=== Short problem ===
Write out the listing below again, swapping every "Image resolution" for "Screen resolution" and keeping everything else as it is.

=== Rows on where targets appear ===

____

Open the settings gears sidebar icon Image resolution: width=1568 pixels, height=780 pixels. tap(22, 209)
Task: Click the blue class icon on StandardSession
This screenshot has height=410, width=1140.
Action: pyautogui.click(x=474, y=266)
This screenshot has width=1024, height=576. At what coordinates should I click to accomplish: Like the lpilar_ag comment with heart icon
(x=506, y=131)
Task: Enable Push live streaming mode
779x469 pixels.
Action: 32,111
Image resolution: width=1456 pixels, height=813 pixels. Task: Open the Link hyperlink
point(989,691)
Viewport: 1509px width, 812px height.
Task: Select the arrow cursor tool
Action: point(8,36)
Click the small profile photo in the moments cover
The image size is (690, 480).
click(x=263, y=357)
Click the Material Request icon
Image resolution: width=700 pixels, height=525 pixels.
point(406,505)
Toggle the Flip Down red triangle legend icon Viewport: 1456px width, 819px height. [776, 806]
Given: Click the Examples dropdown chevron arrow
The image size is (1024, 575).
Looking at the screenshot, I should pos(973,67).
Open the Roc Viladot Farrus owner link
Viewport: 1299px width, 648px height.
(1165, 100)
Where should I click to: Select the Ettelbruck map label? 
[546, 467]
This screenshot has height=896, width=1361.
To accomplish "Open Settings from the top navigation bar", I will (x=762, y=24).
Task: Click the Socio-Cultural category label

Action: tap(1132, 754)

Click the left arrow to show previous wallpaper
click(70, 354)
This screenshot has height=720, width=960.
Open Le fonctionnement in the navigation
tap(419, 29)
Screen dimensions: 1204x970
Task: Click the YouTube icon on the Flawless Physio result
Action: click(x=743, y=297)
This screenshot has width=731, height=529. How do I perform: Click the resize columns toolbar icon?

____

=== Answer ===
Open the settings gears sidebar icon Screen resolution: width=1568 pixels, height=780 pixels. tap(22, 209)
Task: Click the blue class icon on StandardSession
This screenshot has height=410, width=1140.
Action: pyautogui.click(x=474, y=266)
This screenshot has width=1024, height=576. At what coordinates should I click to accomplish: Like the lpilar_ag comment with heart icon
(x=506, y=131)
Task: Enable Push live streaming mode
779x469 pixels.
Action: 32,111
Screen resolution: width=1456 pixels, height=813 pixels. Task: Open the Link hyperlink
point(989,691)
Viewport: 1509px width, 812px height.
Task: Select the arrow cursor tool
Action: point(8,36)
Click the small profile photo in the moments cover
The image size is (690, 480).
click(x=263, y=357)
Click the Material Request icon
Screen resolution: width=700 pixels, height=525 pixels.
point(406,505)
Toggle the Flip Down red triangle legend icon Viewport: 1456px width, 819px height. [776, 806]
Given: Click the Examples dropdown chevron arrow
The image size is (1024, 575).
Looking at the screenshot, I should pos(973,67).
Open the Roc Viladot Farrus owner link
Viewport: 1299px width, 648px height.
(1165, 100)
Where should I click to: Select the Ettelbruck map label? 
[546, 467]
This screenshot has height=896, width=1361.
To accomplish "Open Settings from the top navigation bar", I will (x=762, y=24).
Task: Click the Socio-Cultural category label

Action: tap(1132, 754)

Click the left arrow to show previous wallpaper
click(70, 354)
This screenshot has height=720, width=960.
Open Le fonctionnement in the navigation
tap(419, 29)
Screen dimensions: 1204x970
Task: Click the YouTube icon on the Flawless Physio result
Action: click(x=743, y=297)
This screenshot has width=731, height=529. How do I perform: Click the resize columns toolbar icon?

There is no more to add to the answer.